To many like myself, the 'Lord of the Rings' films are incredible works of cinematic art that broke new ground, and proved to an audience of skeptics to "never say never". However, it doesn't go unnoticed that these are a bit of an acquired taste for some. To put it another way, how many people do you know who complain about how insanely boring these movies are?
I have to admit, that for as much as I love these movies, they do hit these long drags. It's my personal opinion that 'Two Towers' part 1 is probably the most significant one. To me, the general point of 'Two Towers' Part 1 is about opposing sides getting their Chess pieces into the right position. Part 2 involves the epic final battle, but we'll get to that in the next review. I have to admit that with this one, I can see where the "bored" people are coming from. It is a lot of walking, talking, and largely represents a sort of "calm before the storm".
When we last left our Fellowship of Nine, they had ultimately been separated into three groups. Now, full spoilers for 'Fellowship' lie ahead, so fair warning. Frodo (Elijah Wood), in possession of the ring, decides to take the journey into his own hands, and head off on his own to destroy the ring. This isn't before Samwise (Sean Astin) chases after him, however, and joins him our of sheer loyalty for his best friend. Here, they run into the creature Gollum (Andy Serkis), who was once known as Sméagol, and was once corrupted by the very ring Frodo has with him. More on this when I get to 'Return of the King' Part 1.
Merry (Dominic Monaghan) and Pippen (Billy Boyd) were taken by a group of orcs known as the Uruk-hai, on the order given by White Wizard, Saruman (Christopher Lee) to find and capture the halfling (or Hobbit) who bears the ring (so, mistaken identity). This prompts Aragorn (Viggo Mortensen), Legolas (Orlando Bloom) and Gimli (John Rhys-Davies) to chase after them, so as not to leave their fates in the hands of a bunch of filthy orcs. They know in their hearts Frodo still has the ring, and he's well on his way to Mordor to destroy it.
The sad news is, the Fellowship, once consisting of 9 strong is now down to a scattered 7, with Gandalf (Ian McKellen) believed to have been killed by a Balrog in the Mines of Moria, and Boromir (Sean Bean) getting used as a pin cushion by Uruk-hai leader, Lurtz (Lawrence Makoare). But while Frodo, Sam and Gollum are all just headed to a volcano with a piece of jewellery, there's much more on the horizon for the other two parties of the film.

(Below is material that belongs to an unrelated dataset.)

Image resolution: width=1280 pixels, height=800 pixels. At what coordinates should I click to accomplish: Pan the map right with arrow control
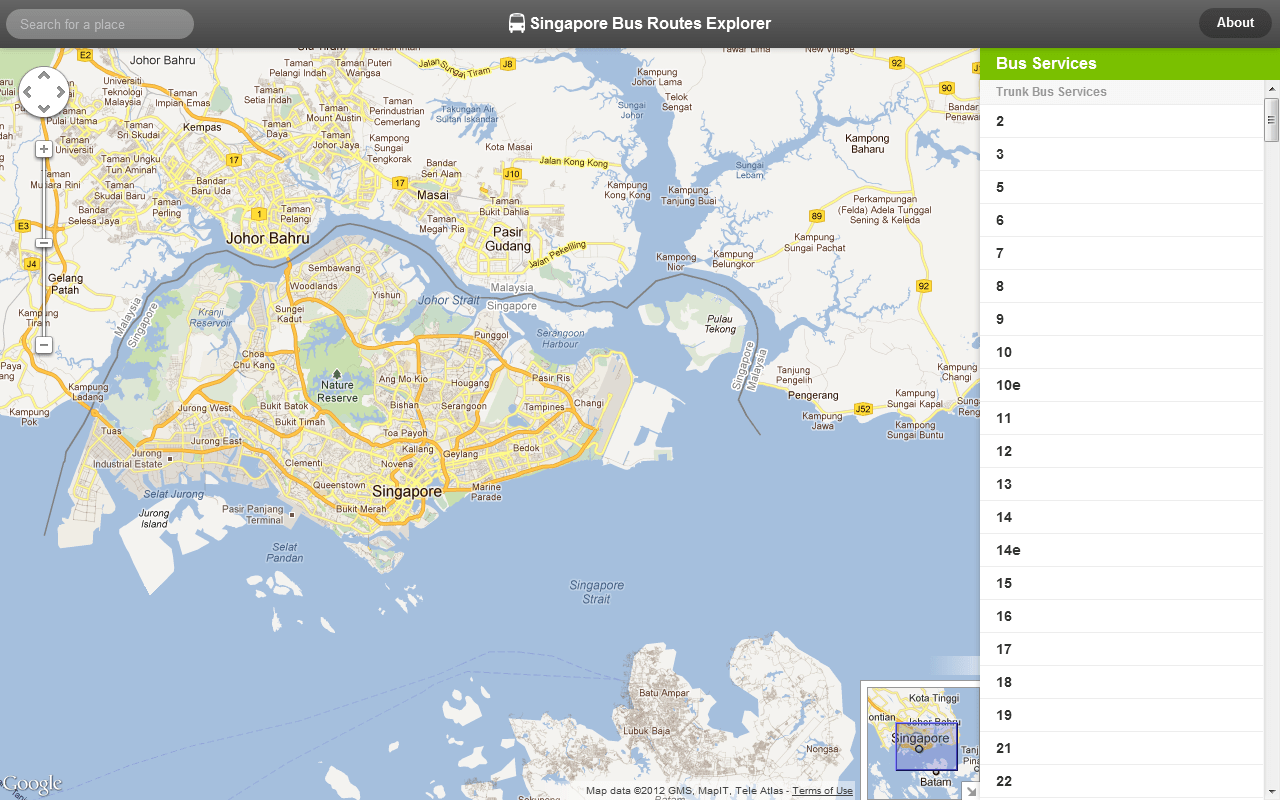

Some of that involves the reveal that Galdalf is alive, but white now (that's as opposed to his former grey, not his skin tone). I'm not 100%, but I THINK that means he's pretty much as powerful as Saruman now, when before, he was a few steps below? Correct me if I'm wrong.
Aragorn's group soon enter the realm of Rohan, where they meet Éomer (Karl Urban), who leads a group of Rohirrim who have been exiled by Rohan's King, Théoden (Bernard Hill). The King is under the influence of Saruman and his servant, Gríma Wormtongue (Brad Dourif). To make matters worse, Saruman is planning to use his Uruk-hai army to destroy Rohan. More will be covered in Part 2 about that. It's also in Rohan that Aragorn meets the lovely Eowyn (Miranda Otto); the King's daughter who becomes infatuated with him, not knowing he's pledged loyalty to his favourite Elf, Arwen (Liv Tyler). But again, more on all that later.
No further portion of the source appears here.